After a difficult year dealing with electric vehicle (EV) availability and supply chain shortfalls, the U.S. EV market will rebound in 2023 and beyond, predicts Lars Thomsen, a world-recognized futurist speaking on behalf of Juice Americas Inc., the U.S. subsidiary of Swiss-based Juice Technology AG. Consumers will have more model options to choose from and efficiencies in batteries and charging will continue to expand making EV adoption more attractive.
Thomsen sees a number of factors driving EV adoption. “The Inflation Reduction Act and high gas prices, along with a lot of new compelling products across the board, have created a new momentum for the EV adoption in the U.S.,” says Thomsen. “In many segments, EVs are the better choice for vehicles, not just for ecological, but also for economical and performance considerations. EV charging infrastructure is expanding as well in the U.S. but needs to catch up with the speed of rising demand.”
Five key trends Thomsen says will influence EV adoption in 2023 and beyond are:
- EV Affordability. More affordable, mid-priced, mid-range EVs using cheaper and less critical material burdened LFP-Battery-Technology will enter the U.S. and European markets. China will quickly become one of the biggest export countries for these types of vehicles, driving availability up. By the end of 2023 EV sales will increase 25%, and double that number over the next two years.
- Economical Energy. Near term, electricity and gas prices have risen, but long term, the trend towards more renewable forms of electricity generation will continue. Over time energy costs will decline by using renewable energies and “smarter” energy grid management. This will benefit e-mobility adoption.
- Global competition. China will change from an importing to an exporting country for automobiles, increasingly taking market share in Europe, the U.S., Asia, Oceania, and India. China could gain up to 20% market share by 2027. In key components such as battery, electronics, AI and autonomous driving, the Chinese seem to be not only further ahead, but faster. Numerous classic OEMs in Europe and the USA will have a hard time competing against this opponent. For the EV consumer it means more choices, and more technical innovations – a purchasing incentive.
- Charging Advancements. Driving an EV is getting even easier. Along with improved battery longevity, the charging infrastructure and charging options are making strides. Both charging times and charging rates are going up. We already see the parity point at which long trips can be done in about the same time as with ICE vehicles, where the drivers and passengers will require more time for their breaks, meals, and rest stops than the EV needs to recharge. For example, charging times at DC-Fast-Chargers will hit about 20 Minutes from 10% to 80% State of Charge (SoC) for most new vehicles, coming very close to the effective time ICE vehicles typically spend at gas stations and on long trips. Also, EV owners have the option of portable chargers they can use at home or on the road to supplement fixed charging stations.

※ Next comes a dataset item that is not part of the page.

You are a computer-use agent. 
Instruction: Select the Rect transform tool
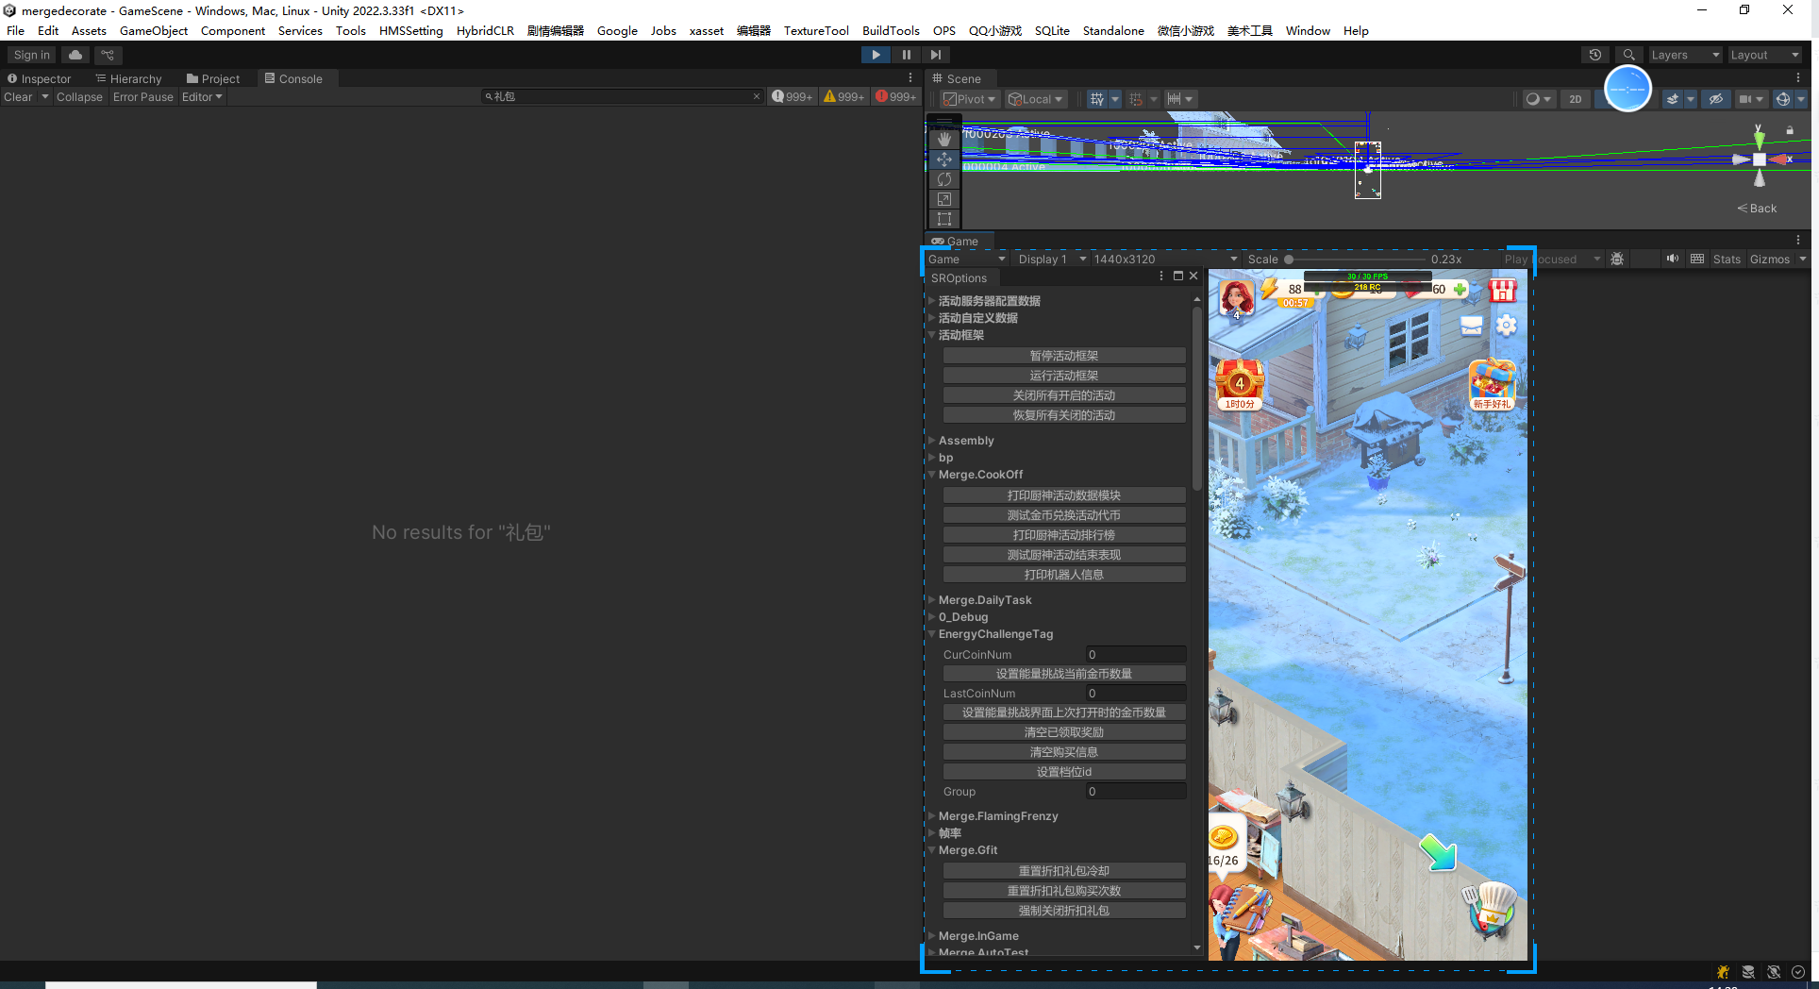click(x=943, y=219)
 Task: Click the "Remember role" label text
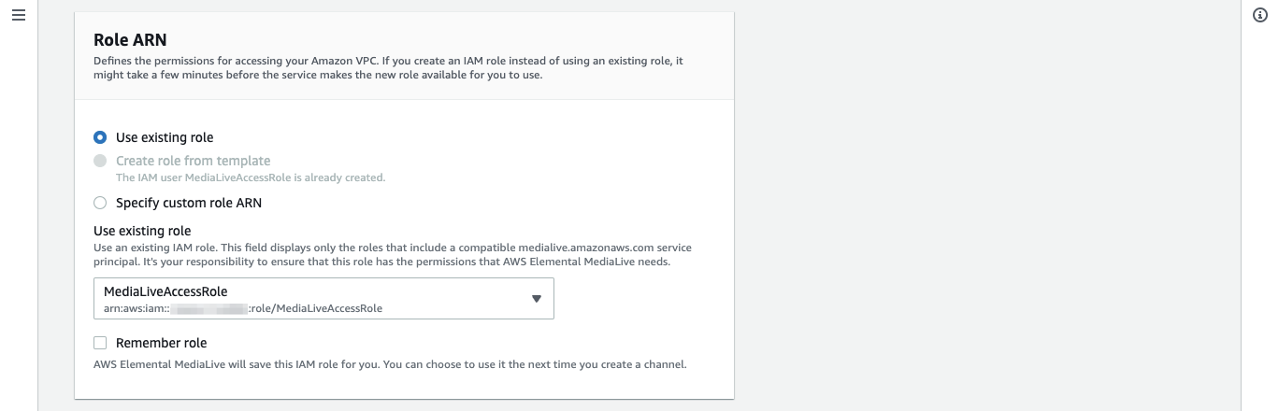click(x=162, y=343)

- Vehicle Practicality. Efficiency innovations are increasing range, charging performance and usability of EVs as a better and cheaper option for most driving needs and profiles. Almost all new EVs now allow for road tripping of 600+ miles per day with two meal/charging stops in between. As a daily commute vehicle, most individuals will need no more than a single charging session of less than 30 minutes per week – for less than half the cost it would take to fill up with gas.
Increased global competition and innovation and price options will drive the EV market growth over the next decade. However, aligning supply and demand continues to be a challenge. “Right now, demand for EVs exceeds most production capacity of many manufacturers and adds to their need for critical parts over the next two years,” says Thomsen.

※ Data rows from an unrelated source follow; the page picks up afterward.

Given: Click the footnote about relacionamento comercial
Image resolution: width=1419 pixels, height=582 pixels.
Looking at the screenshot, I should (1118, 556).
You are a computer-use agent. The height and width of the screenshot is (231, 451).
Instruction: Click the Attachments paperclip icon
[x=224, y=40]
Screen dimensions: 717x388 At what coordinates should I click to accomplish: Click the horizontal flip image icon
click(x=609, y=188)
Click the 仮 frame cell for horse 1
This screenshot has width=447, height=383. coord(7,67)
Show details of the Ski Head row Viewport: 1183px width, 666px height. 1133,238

In parallel, Thomsen says, charging infrastructure will have to keep pace with EVs. “The demand in all three areas of charging infrastructure (highway, destination, and home) is rising exponentially. Suddenly, money is to be made by building up public charging infrastructure, because there are customers that use and pay for it. This changes the game: We believe there will be a race for the most lucrative and best solutions that will turn a profit.”